Il y a quelques jours, La France insoumise présentait la nouvelle version de son programme « l’Avenir en commun », confirmant ainsi que les Insoumis se préparent à une amplification de la crise et une possible présidentielle anticipée.
Sans surprise, c’est Jean-Luc Mélenchon qui a introduit mardi 28 janvier la conférence de presse présentant la nouvelle mouture du programme insoumis. Façon de montrer à touTEs que cette mise à jour s’inscrit dans le cadre de la préparation de la campagne présidentielle… du candidat Mélenchon. « Montrer que nous sommes prêts », a-t-il insisté. Si LFI a raison d’anticiper tous les scénarios (jusqu’à un départ anticipé de Macron), la première limite est d’ancrer l’issue de cette crise de régime, de cette faillite démocratique dans laquelle l’extrême droite va aussi chercher à s’engouffrer, sur le seul terrain institutionnel, avec les urnes comme quasi-unique débouché.
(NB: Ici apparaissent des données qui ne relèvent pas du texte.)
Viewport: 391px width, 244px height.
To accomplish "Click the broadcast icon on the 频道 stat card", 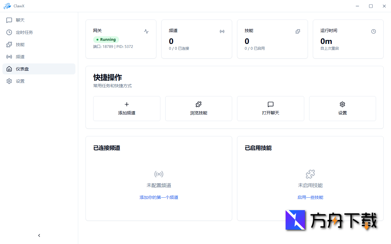I will (222, 31).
De l’Union populaire à la Nouvelle France
Sur le fond, le « nouveau » programme balaye 831 mesures (143 de plus qu’en 2022) autour de quatre chapitres : faire la révolution citoyenne ; l’harmonie des êtres humains entre eux ; l’harmonie des êtres humains avec la nature ; ordonner le monde. Un enrichissement s’appuyant sur l’activité parlementaire de ces dernières années, de l’élaboration au sein de l’Institut La Boétie ainsi que des groupes et livrets thématiques de LFI.
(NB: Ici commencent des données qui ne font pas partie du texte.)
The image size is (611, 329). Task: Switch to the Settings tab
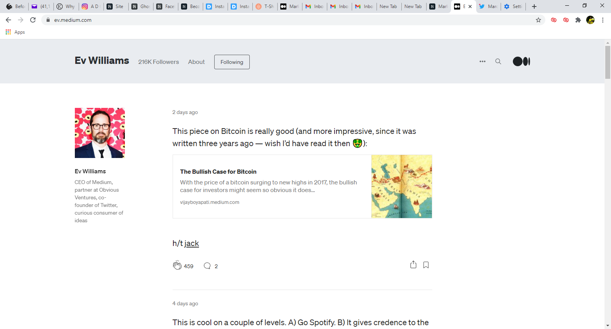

Autour du thème de « La nouvelle France »(qui succède donc au mot d’ordre précédent de l’« Union populaire »), on retrouve des éléments programmatiques pour une gauche rompant avec les canons du libéralisme : planification écologique, relance des services publics, mesures pour lutter contre la pauvreté et l’accumulation indécente des ultra-riches, défense d’une économie au service des besoins sociaux, instauration de la 6e République (Assemblée constituante), défense des libertés, lutte résolue contre l’extrême droite, avec en focus des mesures contre la concentration capitalistique des médias ou en faveur de la régulation de l’espace numérique mondial…
La « Révolution citoyenne » comme horizon stratégique
Autant de mesures politiques qui sont des points d’appui pour tracer les contours d’une rupture sociale et démocratique, mais qui pour l’essentiel ne pourraient être mises en application que dans le cadre d’un bras de fer important avec les classes dominantes. Pour le coup, la limite de l’exercice est donc bien dans ce que « L’Avenir en commun » ne dit pas.
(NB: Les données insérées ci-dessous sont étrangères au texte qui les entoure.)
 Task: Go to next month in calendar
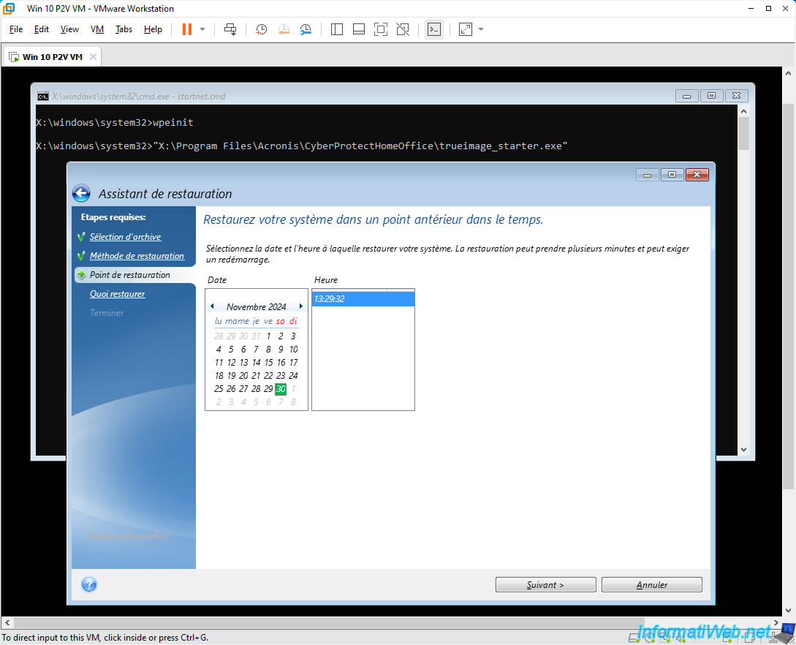pyautogui.click(x=301, y=306)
Dans sa présentation du 28 janvier, Jean-Luc Mélenchon évacue la question stratégique : « le cœur de la méthode du mouvement insoumis c’est la révolution citoyenne, [...] une révolution par les urnes », se vantant même qu’avec la motion de censure contre Barnier, « c’est la première fois qu’une formation de gauche radicale parvient à renverser un gouvernement de droite sans tirer un seul coup de fusil et sans monter un mètre de barricade ».
Mélenchon et LFI ne tirent pas les leçons des expériences du mouvement ouvrier. À l’heure en particulier de la finance autoritaire et d’une fuite en avant dont on ne connaît pas l’issue, les classes dirigeantes ne laisseront pas mettre en œuvre des mesures remettant un tant soit peu en cause leur pouvoir à décider de nos vies et à nous faire payer la crise multidimensionnelle de son système. Aussi, comment penser appliquer une politique de rupture sans s’appuyer sur la mobilisation la plus massive de notre camp social, sans peser collectivement pour se hisser au rapport de forces nécessaire ?
Contre Macron au service du Medef, la droite et l’extrême droite, la construction dans l’unité d’un front de la gauche sociale et politique au service des luttes de notre camp reste le moyen d’imposer un programme de rupture qui par définition ne peut être enfermé dans les institutions actuelles. Dans la gauche radicale, le débat doit continuer.